American Life in Poetry: Column 138


You’ve surely heard it said that the old ought to move over to make room for the young. But in the best of all possible worlds, people who love their work should be able to do it as long as they wish. Those forced to retire, well, they’re a sorry lot. Here the Chicago poet, Deborah Cummins, shows a man trying to adjust to life after work.

At a Certain Age

He sits beside his wife who takes the wheel.   
Clutching coupons, he wanders the aisles   
of Stop & Save.  There’s no place he must be,   
no clock to punch.  Sure, 
there are bass in the lake, a balsa model   
in the garage, the par-three back nine.   
But it’s not the same.   
Time the enemy then, the enemy now.   

As he points the remote at the screen   
or pauses at the window, staring   
into the neighbor’s fence but not really seeing it,   
he listens to his wife in the kitchen, more amazed   
than ever—how women seem to know   
what to do.  How, with their cycles and timers,   
their rolling boils and three-minute eggs,   
they wait for something to start.  Or stop.

We do not accept unsolicited submissions.

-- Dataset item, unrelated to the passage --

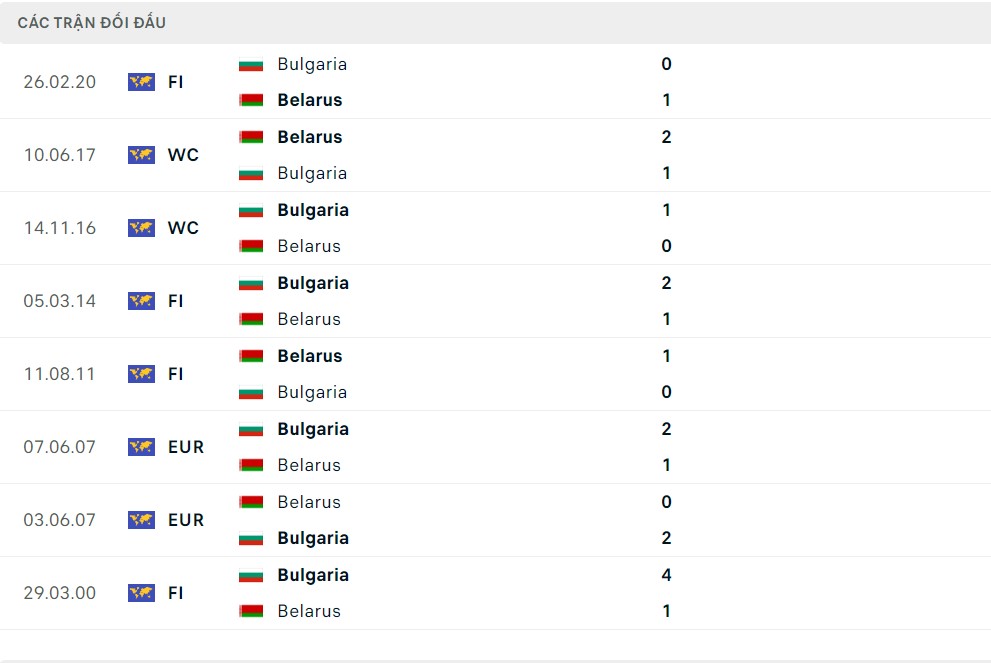Click the Bulgaria flag in 26.02.20 match
This screenshot has width=991, height=663.
251,65
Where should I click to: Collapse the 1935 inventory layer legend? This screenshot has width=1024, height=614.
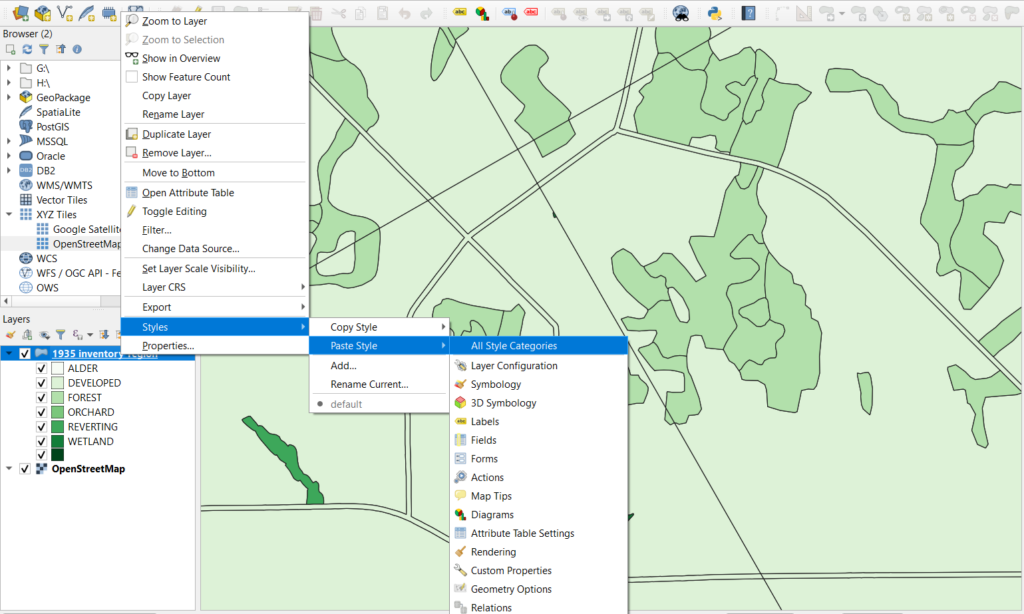click(x=9, y=353)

American Life in Poetry is made possible by The Poetry Foundation (, publisher of Poetry magazine. It is also supported by the Department of English at the University of Nebraska-Lincoln. Poem copyright © 2007 by Deborah Cummins, and reprinted by permission of the author. Deborah Cummins’ most recent book of poetry is Counting the Waves, WordTech Communications, 2007. Introduction copyright © 2020 by The Poetry Foundation. The introduction's author, Ted Kooser, served as United States Poet Laureate Consultant in Poetry to the Library of Congress from 2004-2006.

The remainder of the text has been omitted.